[tex] \sqrt{2} [/tex] is, well, [tex] \sqrt{2} [/tex]. It's what's called an irrational number, which means that it can't be written as the ratio of two integers (i.e. numbers like 3/5, 8/13, 256/689), though I might as well take this time to go into one of my favorite proofs. I'm going to show you why it's impossible to write [tex] \sqrt{2} [/tex] as a fraction, and we're going to start by assuming that it is possible.
Proof: [tex] \sqrt{2} [/tex] is irrational.
Assume [tex] \sqrt{2} [/tex] is rational. If [tex] \sqrt{2} [/tex] is rational, it must be able to be written as the ratio of two integers - let's call them p and q - [tex] \frac{p}{q} [/tex]. Let's assume that [tex] \frac{p}{q} [/tex] is in simplest form; we can't reduce it any more.
We know that [tex] \sqrt{2}= \frac{p}{q} [/tex], which means that, squaring both sides:
[tex]2 = \big( \frac{p}{q}\big)^2 [/tex]
[tex]2= \frac{p^2}{q^2} [/tex]
Multiplying both sides by [tex]q^2[/tex], our equation becomes:
[tex]2q^2=p^2[/tex]
Since this shows that [tex]p^2[/tex] is a multiple of 2, we know that p is even, since squaring it gives us another even number.

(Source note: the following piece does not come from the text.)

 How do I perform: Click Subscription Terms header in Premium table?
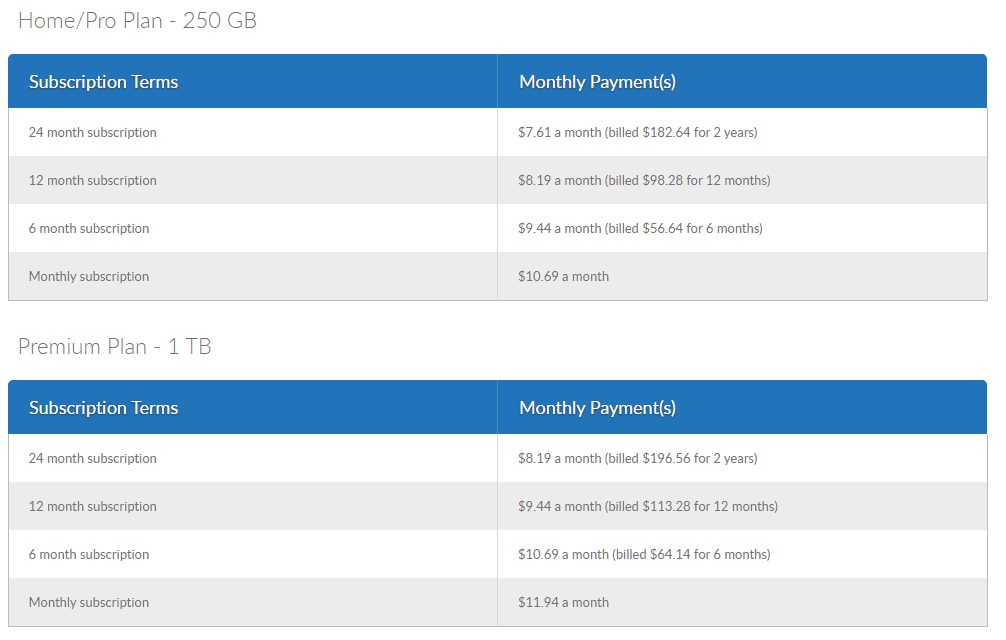pos(103,408)
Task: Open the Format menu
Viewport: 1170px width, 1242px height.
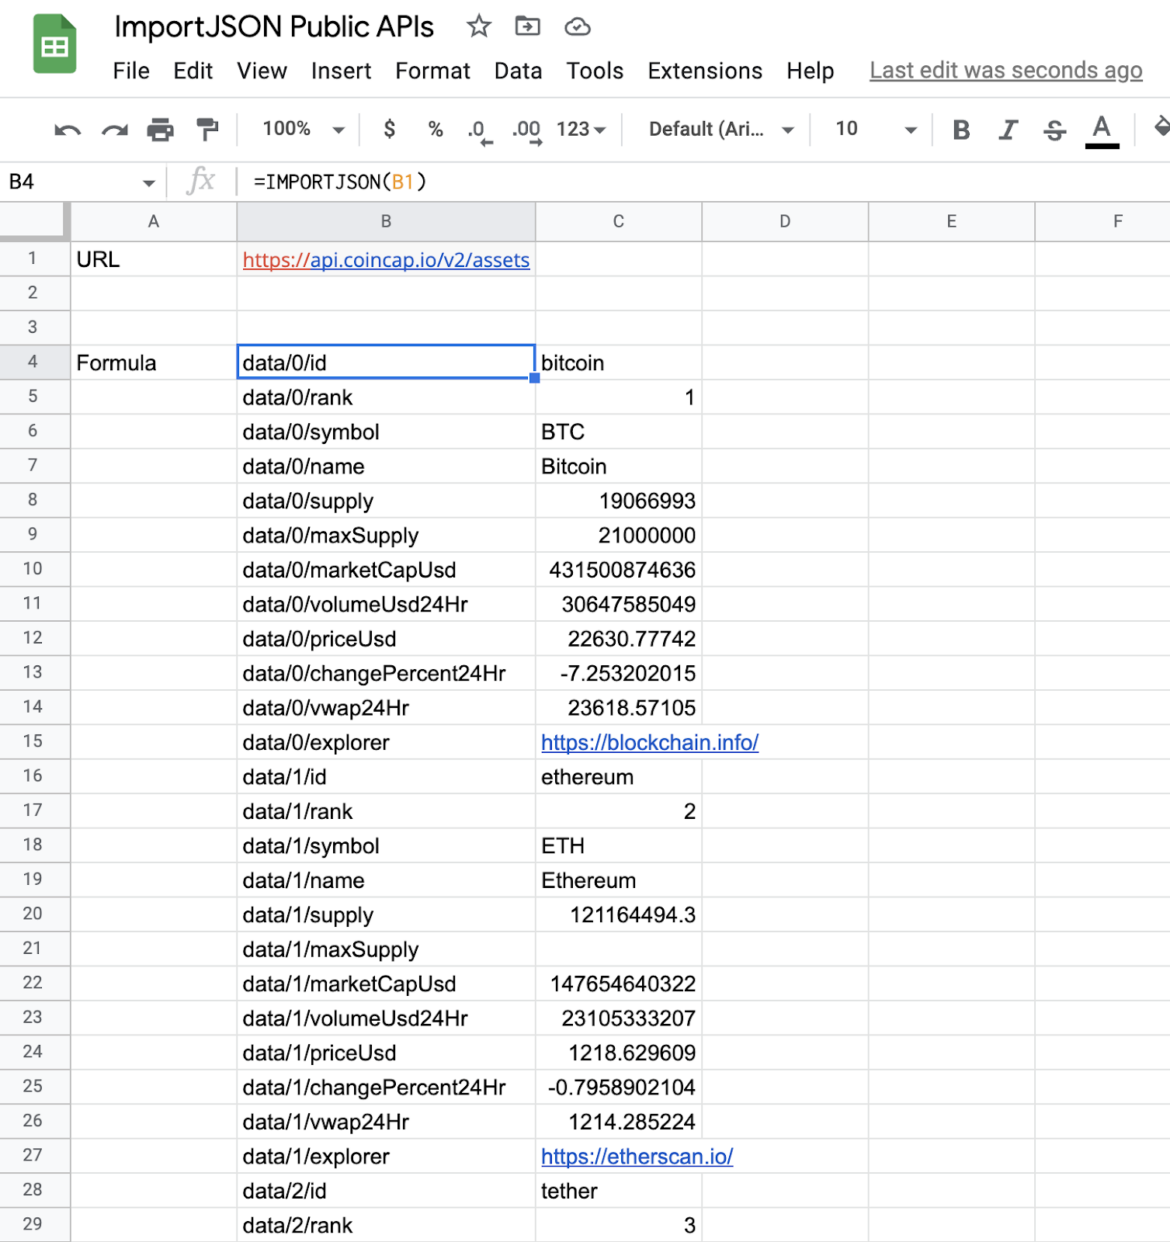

Any even number is just 2 multiplied by some integer - let's call that integer k - so we can say that, since p is even:
[tex]p = 2k[/tex]
Plugging that back in, we get:
[tex]2q^2=(2k)^2[/tex]
Expanding the right side:
[tex]2q^2=4k^2[/tex]
And dividing both sides by 2:
[tex]q^2 = 2k^2[/tex]
So [tex]q^2[/tex] is even, which means that q is even, too. But wait, what did we say at the beginning?
"Let's assume that [tex] \frac{p}{q} [/tex] is in simplest form; we can't reduce it any more."
But, since both p and q are even, we can reduce our fraction by dividing p and q by 2, so we just contradicted ourselves! Since we assumed something was true, and following a completely logical set of steps made it come out false, we know that our assumption was wrong! So,
[tex] \sqrt{2}[/tex] is irrational.
End of story. Or, as mathematicians tend to say it, Q.E.D. (Quod erat demonstrandum - "which was to be demonstrated")